- Birth name: André Louis Marchal
- Born: 6 February 1894 Paris, France
- Died: 27 August 1980 (aged 86) Saint-Jean-de-Luz, France
- Occupation(s): Organist, organ teacher
- Instrument: Pipe organ

= André Marchal =

French organist and organ teacher

André Louis Marchal (6 February 1894 – 27 August 1980) was a French organist and organ teacher. He was one of the great initiators of the twentieth-century organ revival in France and one of the cofounders of the Association des amis de l'orgue alongside Norbert Dufourcq.

== Biography ==
Marchal was born blind in Paris. Undaunted by this handicap, he studied the organ under Eugène Gigout at the Paris Conservatoire and there, in 1913, won First Prize in organ-playing. Four years later he also won the prix d'excellence for fugue and counterpoint.

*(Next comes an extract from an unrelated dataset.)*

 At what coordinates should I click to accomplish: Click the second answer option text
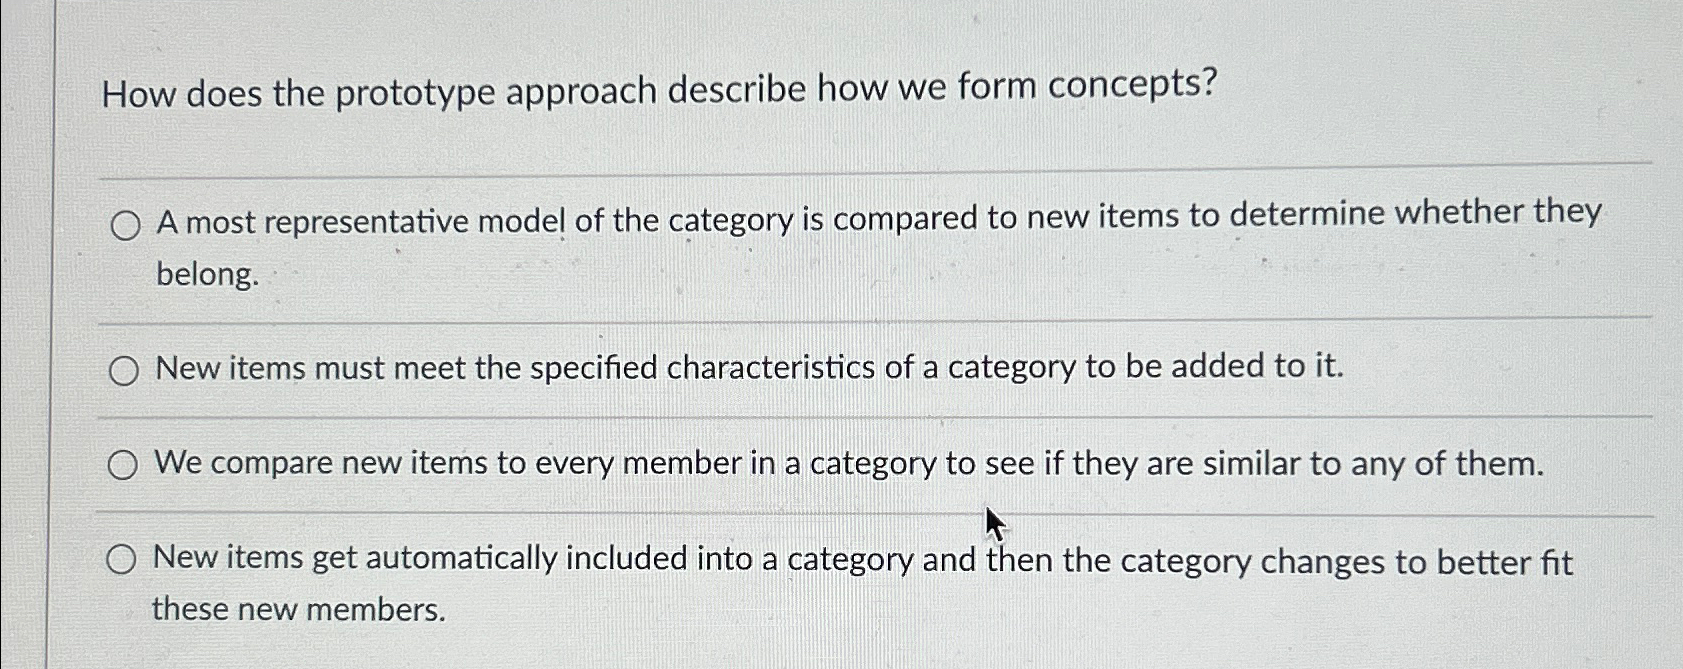coord(748,367)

Marchal concertized widely, both in France and abroad. He played a series of recitals at the Cleveland Museum of Art in late 1947 and early 1948. Marchal taught organ at the Institut National des Jeunes Aveugles in Paris, in addition to serving as titular organist of the Abbey of Saint-Germain-des-Prés (1915–1945) and Saint-Eustache (1945–1963). He resigned from Saint-Eustache in 1963, his departure being brought about over a conflict concerning the correct organ builder to be hired to restore Saint-Eustache's instrument.

He was an unparalleled improviser and was recognized as such by Fauré. Among his students were many distinguished musicians such as Jean Langlais, Peter Hurford, Louis Thiry and Jean-Pierre Leguay, one of three titulaires du grand orgue of Notre-Dame de Paris.

He died in 1980 in Saint-Jean-de-Luz at the age of 86.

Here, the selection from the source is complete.